Data Transfer Performance Optimizations

We’ve made significant optimizations to data packet creation and transfer, as well as to the native streaming protocol server. These improvements deliver up to a 50% reduction in CPU load on standard DAQ devices using openDAQ’s native streaming.

Improvements were achieved through critical-path optimizations in packet handling and socket scheduling. No device-side changes are required beyond updating your openDAQ version to benefit from these improvements.


Network Configuration via mDNS

You can now modify the network configuration of openDAQ devices directly via the mDNS protocol.

How it works:
Discovered devices can expose their network interfaces (e.g., eth0, eth1) via a standardized API. Each such interface allows querying and updating IP configuration such as gateway address, DHCP mode, and static address combined with subnet mask.

The implementation follows the DNS-SD standard and advertises IP configuration capability via the _opendaq-ip-modification._udp.local mDNS service.

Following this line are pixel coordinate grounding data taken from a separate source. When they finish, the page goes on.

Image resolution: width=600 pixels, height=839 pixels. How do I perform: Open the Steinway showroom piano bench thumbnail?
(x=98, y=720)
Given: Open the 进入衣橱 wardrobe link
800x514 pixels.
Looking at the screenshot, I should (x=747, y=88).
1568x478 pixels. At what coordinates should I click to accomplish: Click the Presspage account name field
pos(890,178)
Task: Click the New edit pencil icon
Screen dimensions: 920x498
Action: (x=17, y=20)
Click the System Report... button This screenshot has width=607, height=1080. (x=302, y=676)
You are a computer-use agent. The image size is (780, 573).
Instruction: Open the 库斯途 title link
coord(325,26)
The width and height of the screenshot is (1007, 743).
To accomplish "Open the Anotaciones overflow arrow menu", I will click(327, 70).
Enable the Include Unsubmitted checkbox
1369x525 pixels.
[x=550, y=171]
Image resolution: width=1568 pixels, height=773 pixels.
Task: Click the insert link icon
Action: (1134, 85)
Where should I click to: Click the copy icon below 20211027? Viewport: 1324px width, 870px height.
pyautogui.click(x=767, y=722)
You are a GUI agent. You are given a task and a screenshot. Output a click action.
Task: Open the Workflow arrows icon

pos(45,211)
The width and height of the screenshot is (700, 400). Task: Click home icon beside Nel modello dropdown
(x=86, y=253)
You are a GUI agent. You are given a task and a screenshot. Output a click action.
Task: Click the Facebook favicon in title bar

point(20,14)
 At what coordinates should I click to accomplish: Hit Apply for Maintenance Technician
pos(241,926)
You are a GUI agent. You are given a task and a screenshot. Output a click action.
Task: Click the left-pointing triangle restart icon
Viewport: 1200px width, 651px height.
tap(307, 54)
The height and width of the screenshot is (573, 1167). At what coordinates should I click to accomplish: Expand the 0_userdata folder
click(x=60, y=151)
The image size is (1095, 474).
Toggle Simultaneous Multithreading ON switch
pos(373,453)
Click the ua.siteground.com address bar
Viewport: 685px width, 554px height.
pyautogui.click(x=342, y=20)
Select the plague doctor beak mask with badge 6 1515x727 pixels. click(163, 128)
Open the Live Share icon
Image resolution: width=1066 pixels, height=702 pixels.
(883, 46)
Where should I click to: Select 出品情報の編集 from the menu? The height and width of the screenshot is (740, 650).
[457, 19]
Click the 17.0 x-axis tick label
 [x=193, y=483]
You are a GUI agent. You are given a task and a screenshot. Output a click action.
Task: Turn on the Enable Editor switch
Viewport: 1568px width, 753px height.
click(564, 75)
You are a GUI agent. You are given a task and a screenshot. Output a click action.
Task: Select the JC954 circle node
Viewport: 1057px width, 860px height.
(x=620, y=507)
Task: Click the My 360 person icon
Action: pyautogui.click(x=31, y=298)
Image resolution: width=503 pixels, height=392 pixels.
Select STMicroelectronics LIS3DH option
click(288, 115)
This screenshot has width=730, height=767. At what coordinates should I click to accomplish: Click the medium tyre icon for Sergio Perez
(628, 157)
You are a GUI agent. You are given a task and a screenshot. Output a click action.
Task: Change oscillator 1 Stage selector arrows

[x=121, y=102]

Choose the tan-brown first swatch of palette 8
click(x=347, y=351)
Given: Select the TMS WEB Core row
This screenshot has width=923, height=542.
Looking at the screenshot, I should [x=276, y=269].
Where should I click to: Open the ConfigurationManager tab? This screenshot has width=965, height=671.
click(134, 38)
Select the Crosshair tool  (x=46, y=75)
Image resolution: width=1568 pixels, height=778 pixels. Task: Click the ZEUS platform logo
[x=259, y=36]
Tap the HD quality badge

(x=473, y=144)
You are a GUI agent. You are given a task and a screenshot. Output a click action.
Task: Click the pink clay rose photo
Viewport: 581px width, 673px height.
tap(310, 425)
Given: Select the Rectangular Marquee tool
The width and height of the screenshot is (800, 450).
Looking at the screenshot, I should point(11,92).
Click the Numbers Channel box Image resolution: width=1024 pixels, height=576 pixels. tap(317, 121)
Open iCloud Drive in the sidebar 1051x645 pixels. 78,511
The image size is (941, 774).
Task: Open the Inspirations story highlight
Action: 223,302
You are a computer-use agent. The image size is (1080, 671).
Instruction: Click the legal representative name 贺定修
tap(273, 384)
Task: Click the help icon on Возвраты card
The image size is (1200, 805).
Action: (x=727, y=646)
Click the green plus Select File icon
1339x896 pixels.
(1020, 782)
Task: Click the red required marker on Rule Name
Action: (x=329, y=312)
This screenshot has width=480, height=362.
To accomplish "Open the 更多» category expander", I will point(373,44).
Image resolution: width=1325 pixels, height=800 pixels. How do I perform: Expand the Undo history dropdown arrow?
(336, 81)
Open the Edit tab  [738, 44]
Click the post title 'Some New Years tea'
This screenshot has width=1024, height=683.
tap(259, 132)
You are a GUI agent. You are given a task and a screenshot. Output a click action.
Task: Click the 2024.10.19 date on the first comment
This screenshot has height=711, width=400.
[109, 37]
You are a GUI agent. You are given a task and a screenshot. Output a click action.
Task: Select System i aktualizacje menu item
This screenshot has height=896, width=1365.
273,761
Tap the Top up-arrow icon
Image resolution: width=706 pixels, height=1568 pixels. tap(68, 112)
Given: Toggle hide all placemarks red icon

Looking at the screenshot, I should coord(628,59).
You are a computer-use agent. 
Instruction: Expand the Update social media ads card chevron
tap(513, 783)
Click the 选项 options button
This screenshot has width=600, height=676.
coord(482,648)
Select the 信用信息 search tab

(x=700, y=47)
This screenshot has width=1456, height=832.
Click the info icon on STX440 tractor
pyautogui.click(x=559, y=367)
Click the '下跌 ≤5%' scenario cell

Note that this feature is opt-in and requires vendors to adopt it on their devices.

Example (C++):

auto interface = deviceInfo.getNetworkInterface("eth0");
auto config = interface.requestCurrentConfiguration();
config.setPropertyValue("address4", "192.168.56.155/24");
interface.submitConfiguration(config);

Connection Status Monitoring

openDAQ now enables enhanced monitoring of device connections by providing insight into both configuration and streaming statuses.

How it works:
Each device exposes a ConnectionStatusContainer that provides access to:

  • The configuration status

  • Streaming-specific statuses

Inspecting these statuses allows you to check whether a connection is functional (“Connected” state), is recovering (“Reconnecting”), or has failed (“Unrecoverable”).

To track connection status changes, a  new core event type is available - ConnectionStatusChanged.

Example (C++):

auto status = device.getConnectionStatusContainer().getStatus("StreamingStatus_OpenDAQNativeStreaming_1");
std::cout << "Streaming connection status: " << status.getValue() << "\n";

CSV Recorder

We’re introducing the Recorder concept to openDAQ. 

How it works:
Function blocks that record data are unified under a new IRecorder interface, which enables users to start and stop data recording. Any future recorder will share this common interface, supporting our goal of standardized DAQ system configuration.

The feature comes with an example function block - the CSV Recorder, which, as the name suggests, allows users to store signal data into CSV files.


Other Notable Features

  • List of connected clients: Devices now expose detailed information about connected clients, including address, host name, protocol, and client type, retrievable via DeviceInfo.

  • Configurable Device Info Fields: Device info fields can now be modified. Each device has control over what fields are read-only, and which are configurable. The changes are kept in sync with the openDAQ mDNS discovery service, allowing up-to-date broadcasting of the device information.

  • Python 3.13 and macOS support: openDAQ Python bindings are now available on PyPI for Python 3.13 on all platforms, with new wheels also added for macOS on both Intel and ARM processors.

  • Standardized Component Statuses: Component statuses now come with a set of default predefined statuses (OK, Warning, Error). Each status can now be accompanied by a message, giving you information on how to resolve it.

  • Named Threads: The threads spawned by the openDAQ Scheduler, Logger, and Discovery systems are now named for easier debugging.

  • Experimental LT Streaming Server: A new high-performance implementation of the LT streaming server is now in testing. The new server will replace the old LT implementation in a future release.

  • C++20 and C++23 compatibility: Resolved compatibility issues with modern C++ standards to ensure clean builds across GCC, Clang, and MSVC.


Release Notes

This release also includes many quality-of-life improvements, bug fixes, and minor features. Full changelog is available at: github.com/openDAQ/openDAQ/releases/tag/v3.20.0.

Update to 3.20 and try the new features!